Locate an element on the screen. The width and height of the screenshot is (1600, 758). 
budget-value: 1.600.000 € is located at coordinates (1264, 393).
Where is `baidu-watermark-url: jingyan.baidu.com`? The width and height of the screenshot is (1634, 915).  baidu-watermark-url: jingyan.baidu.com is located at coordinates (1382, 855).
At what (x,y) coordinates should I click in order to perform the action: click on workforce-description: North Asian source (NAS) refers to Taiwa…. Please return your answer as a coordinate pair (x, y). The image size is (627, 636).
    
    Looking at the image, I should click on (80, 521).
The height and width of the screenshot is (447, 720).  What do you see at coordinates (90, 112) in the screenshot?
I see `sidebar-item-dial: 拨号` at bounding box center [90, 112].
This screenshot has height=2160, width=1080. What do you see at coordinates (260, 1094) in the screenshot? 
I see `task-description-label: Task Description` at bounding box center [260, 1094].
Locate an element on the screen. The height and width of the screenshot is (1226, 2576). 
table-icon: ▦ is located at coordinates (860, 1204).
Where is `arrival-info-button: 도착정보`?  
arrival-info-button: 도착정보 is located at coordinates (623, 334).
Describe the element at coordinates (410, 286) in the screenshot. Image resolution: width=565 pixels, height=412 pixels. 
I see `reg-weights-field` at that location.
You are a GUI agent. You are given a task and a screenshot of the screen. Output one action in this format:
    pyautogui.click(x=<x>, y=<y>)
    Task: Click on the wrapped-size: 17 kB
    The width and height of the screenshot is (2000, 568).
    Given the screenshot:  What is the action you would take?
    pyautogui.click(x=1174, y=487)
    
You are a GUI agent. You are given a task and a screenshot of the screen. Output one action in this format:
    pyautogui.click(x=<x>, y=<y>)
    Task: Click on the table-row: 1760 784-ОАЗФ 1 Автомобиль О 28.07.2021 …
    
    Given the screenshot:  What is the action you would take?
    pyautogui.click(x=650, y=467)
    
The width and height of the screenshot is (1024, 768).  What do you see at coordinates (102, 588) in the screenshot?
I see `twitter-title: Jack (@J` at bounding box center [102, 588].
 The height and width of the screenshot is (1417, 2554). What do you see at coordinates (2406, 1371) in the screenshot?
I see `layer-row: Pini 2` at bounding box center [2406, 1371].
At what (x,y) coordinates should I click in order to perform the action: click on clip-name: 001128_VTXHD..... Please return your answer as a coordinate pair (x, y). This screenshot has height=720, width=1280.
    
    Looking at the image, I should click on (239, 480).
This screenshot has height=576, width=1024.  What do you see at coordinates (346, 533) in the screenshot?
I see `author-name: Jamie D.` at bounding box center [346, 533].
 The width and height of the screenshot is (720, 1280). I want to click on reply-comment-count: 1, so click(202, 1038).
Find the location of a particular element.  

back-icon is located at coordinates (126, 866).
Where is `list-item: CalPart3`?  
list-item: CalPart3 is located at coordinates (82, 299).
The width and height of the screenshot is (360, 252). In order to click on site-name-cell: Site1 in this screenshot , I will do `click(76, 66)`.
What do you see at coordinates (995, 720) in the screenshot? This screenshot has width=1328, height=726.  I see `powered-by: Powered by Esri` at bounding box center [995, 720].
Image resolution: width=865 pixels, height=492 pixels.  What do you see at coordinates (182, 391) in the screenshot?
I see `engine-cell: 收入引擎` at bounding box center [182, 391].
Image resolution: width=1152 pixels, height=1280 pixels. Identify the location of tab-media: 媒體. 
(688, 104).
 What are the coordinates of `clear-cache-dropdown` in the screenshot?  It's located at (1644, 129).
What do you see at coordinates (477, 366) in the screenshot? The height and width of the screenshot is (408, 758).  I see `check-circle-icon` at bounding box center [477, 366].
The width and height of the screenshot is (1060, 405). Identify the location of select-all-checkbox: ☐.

——————————

**Requirement:**
Convert the lines into a numbered list, from the first line through the line that contains "center [90, 112].". Leave out any blank lines.

**Solution to this problem:**
1. Locate an element on the screen. The width and height of the screenshot is (1600, 758). 
2. budget-value: 1.600.000 € is located at coordinates (1264, 393).
3. Where is `baidu-watermark-url: jingyan.baidu.com`? The width and height of the screenshot is (1634, 915).  baidu-watermark-url: jingyan.baidu.com is located at coordinates (1382, 855).
4. At what (x,y) coordinates should I click in order to perform the action: click on workforce-description: North Asian source (NAS) refers to Taiwa…. Please return your answer as a coordinate pair (x, y). The image size is (627, 636).
5.     Looking at the image, I should click on (80, 521).
6. The height and width of the screenshot is (447, 720).  What do you see at coordinates (90, 112) in the screenshot?
7. I see `sidebar-item-dial: 拨号` at bounding box center [90, 112].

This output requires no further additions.